§ **WORK REQUEST**: From the entries that follow, copy exactly the lines beginning at the line holding "Where should I click to: Uncheck" and continuing through the line holding "Screen dimensions: 750x480".

§ **STUDY MATERIAL**:
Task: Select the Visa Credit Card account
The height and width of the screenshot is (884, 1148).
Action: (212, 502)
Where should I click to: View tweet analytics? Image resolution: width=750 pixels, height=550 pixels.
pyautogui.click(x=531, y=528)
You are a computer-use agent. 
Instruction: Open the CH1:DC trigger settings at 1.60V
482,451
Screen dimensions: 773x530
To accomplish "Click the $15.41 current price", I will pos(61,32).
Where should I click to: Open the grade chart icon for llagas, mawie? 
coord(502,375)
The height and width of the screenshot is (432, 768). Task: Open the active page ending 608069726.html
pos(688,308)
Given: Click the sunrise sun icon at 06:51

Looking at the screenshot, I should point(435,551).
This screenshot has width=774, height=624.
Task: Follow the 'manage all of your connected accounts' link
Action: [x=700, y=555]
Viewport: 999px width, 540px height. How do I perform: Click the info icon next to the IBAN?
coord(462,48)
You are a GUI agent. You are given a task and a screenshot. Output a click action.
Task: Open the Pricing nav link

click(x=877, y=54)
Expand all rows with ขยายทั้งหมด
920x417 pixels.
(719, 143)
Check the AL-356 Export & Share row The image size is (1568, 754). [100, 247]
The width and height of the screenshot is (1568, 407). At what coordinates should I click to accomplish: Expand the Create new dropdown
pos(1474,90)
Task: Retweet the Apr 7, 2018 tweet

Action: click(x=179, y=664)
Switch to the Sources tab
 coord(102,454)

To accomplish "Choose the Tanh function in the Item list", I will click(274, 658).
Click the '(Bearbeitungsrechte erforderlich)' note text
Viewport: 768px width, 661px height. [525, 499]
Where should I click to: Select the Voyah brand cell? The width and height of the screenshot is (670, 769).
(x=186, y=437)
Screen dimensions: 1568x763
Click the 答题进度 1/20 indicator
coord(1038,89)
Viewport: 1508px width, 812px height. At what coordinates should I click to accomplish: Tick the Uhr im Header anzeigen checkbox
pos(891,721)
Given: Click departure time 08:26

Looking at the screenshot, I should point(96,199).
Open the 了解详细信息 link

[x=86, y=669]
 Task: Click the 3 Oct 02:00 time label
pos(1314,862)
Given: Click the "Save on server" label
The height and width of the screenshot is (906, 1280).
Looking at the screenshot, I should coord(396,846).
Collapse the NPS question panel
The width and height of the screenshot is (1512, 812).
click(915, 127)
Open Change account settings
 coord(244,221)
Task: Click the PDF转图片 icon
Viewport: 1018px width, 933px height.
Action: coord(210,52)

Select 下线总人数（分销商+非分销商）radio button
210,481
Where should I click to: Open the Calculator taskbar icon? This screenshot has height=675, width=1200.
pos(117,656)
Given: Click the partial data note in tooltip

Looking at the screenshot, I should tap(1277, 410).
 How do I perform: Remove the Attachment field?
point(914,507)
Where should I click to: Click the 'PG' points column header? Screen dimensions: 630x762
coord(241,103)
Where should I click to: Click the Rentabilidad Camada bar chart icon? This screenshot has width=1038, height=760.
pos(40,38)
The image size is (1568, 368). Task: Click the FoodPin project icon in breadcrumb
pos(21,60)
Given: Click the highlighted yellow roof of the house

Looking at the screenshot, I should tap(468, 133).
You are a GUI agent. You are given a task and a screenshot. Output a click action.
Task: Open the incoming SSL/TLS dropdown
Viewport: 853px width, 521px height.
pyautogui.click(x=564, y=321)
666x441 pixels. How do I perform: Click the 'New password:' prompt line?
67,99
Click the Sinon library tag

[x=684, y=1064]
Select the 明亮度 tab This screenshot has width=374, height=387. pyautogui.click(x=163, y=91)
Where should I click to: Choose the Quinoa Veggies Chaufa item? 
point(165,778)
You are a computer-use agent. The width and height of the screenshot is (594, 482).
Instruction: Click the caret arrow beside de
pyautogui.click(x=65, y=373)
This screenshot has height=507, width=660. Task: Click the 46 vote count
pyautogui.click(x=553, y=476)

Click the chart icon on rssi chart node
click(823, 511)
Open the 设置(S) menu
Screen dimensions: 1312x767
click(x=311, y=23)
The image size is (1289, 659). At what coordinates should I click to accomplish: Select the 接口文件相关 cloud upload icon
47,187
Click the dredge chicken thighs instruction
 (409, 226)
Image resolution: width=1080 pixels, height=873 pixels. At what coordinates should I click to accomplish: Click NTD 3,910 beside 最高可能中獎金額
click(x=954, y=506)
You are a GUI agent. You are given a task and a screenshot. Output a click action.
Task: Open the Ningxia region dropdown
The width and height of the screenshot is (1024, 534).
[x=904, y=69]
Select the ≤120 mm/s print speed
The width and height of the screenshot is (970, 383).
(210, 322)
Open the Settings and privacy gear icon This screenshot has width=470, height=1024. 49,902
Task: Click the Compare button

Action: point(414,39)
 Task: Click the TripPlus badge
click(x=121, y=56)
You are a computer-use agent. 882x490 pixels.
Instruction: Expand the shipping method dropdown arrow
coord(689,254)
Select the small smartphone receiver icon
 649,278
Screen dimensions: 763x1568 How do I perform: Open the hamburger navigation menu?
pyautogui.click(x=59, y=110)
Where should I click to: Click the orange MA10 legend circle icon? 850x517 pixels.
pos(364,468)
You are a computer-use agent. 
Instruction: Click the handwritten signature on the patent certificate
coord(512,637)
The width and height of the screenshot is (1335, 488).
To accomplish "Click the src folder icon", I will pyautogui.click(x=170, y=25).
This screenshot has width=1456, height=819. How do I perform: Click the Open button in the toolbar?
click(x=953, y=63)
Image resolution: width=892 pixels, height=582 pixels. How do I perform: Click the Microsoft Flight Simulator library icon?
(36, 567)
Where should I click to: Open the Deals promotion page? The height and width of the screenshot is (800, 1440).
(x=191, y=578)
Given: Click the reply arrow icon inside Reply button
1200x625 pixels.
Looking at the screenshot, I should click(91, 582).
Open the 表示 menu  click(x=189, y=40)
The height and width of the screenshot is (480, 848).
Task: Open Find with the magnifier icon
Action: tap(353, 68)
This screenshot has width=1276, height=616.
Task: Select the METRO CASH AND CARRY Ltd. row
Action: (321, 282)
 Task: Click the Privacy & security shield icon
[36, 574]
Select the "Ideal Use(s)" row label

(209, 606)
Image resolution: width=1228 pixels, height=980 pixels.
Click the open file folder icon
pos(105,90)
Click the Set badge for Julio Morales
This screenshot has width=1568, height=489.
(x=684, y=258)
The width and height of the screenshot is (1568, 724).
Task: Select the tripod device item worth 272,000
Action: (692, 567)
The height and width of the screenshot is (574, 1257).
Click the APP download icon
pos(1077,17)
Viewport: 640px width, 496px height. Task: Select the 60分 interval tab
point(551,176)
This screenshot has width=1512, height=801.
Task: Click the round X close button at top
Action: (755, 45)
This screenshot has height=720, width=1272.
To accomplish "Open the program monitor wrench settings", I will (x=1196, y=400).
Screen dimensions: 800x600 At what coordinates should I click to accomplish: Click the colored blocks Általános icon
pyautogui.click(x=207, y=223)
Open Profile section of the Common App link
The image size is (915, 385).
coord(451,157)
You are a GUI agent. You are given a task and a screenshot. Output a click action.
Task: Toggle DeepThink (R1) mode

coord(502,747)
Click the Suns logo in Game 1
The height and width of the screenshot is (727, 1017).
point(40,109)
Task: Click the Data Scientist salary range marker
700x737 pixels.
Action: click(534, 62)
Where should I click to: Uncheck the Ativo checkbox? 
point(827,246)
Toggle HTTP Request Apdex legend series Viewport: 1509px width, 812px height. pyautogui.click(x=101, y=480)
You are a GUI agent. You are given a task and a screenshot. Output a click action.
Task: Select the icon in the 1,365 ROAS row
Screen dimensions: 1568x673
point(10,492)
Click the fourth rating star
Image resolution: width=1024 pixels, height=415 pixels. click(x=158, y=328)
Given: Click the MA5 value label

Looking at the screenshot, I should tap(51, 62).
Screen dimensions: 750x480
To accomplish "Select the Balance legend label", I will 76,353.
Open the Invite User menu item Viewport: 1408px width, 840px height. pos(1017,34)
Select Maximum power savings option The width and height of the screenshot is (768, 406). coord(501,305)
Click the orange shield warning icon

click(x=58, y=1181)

§ **TASK ANSWER**:
Where should I click to: Uncheck the Ativo checkbox? 
point(827,246)
Toggle HTTP Request Apdex legend series Viewport: 1509px width, 812px height. pyautogui.click(x=101, y=480)
You are a GUI agent. You are given a task and a screenshot. Output a click action.
Task: Select the icon in the 1,365 ROAS row
Screen dimensions: 1568x673
point(10,492)
Click the fourth rating star
Image resolution: width=1024 pixels, height=415 pixels. click(x=158, y=328)
Given: Click the MA5 value label

Looking at the screenshot, I should tap(51, 62).
Screen dimensions: 750x480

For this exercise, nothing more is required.